Cite as: 507 U. S. 349 (1993)
Stevens, J., dissenting
Whether the first clause of § 1605(a)(2) broadly authorizes "general" jurisdiction over foreign entities that engage in substantial commercial activity in this country, or, more narrowly, authorizes only "specific" jurisdiction over particular commercial claims that have a substantial contact with the United States,3 petitioners' contacts with the United States in this case are, in my view, plainly sufficient to subject petitioners to suit in this country on a claim arising out of their nonimmune commercial activity relating to respondent. If the same activities had been performed by a private business, I have no doubt jurisdiction would be upheld. And that, of course, should be a touchstone of our inquiry; for as Justice White explains, ante, at 366, n. 2, and 368-369, when a foreign nation sheds its uniquely sovereign status and seeks out the benefits of the private marketplace, it must, like any private party, bear the burdens and responsibilities imposed by that marketplace. I would therefore affirm the judgment of the Court of Appeals.4
3 Though this case does not require resolution of that question (because petitioners' contacts with the United States satisfy, in my view, the more narrow requirements of "specific" jurisdiction), I am inclined to agree with the view expressed by Judge Higginbotham in his separate opinion in Vencedora Oceanica Navigacion, S. A. v.
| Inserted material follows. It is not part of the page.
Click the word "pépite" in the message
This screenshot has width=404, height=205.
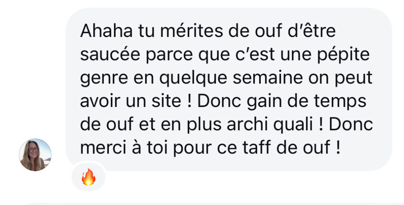pyautogui.click(x=344, y=55)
Compagnie Nationale Alger-ienne de Navigation, 730 F. 2d 195, 204-205 (1984) (concurring in part and dissenting in part), that the first clause of § 1605(a)(2), interpreted in light of the relevant legislative history and the second and third clauses of the provision, does authorize "general" jurisdiction over foreign entities that engage in substantial commercial activities in the United States.
4 My affirmance would extend to respondents' failure to warn claims. I am therefore in agreement with Justice Kennedy's analysis of that aspect of the case.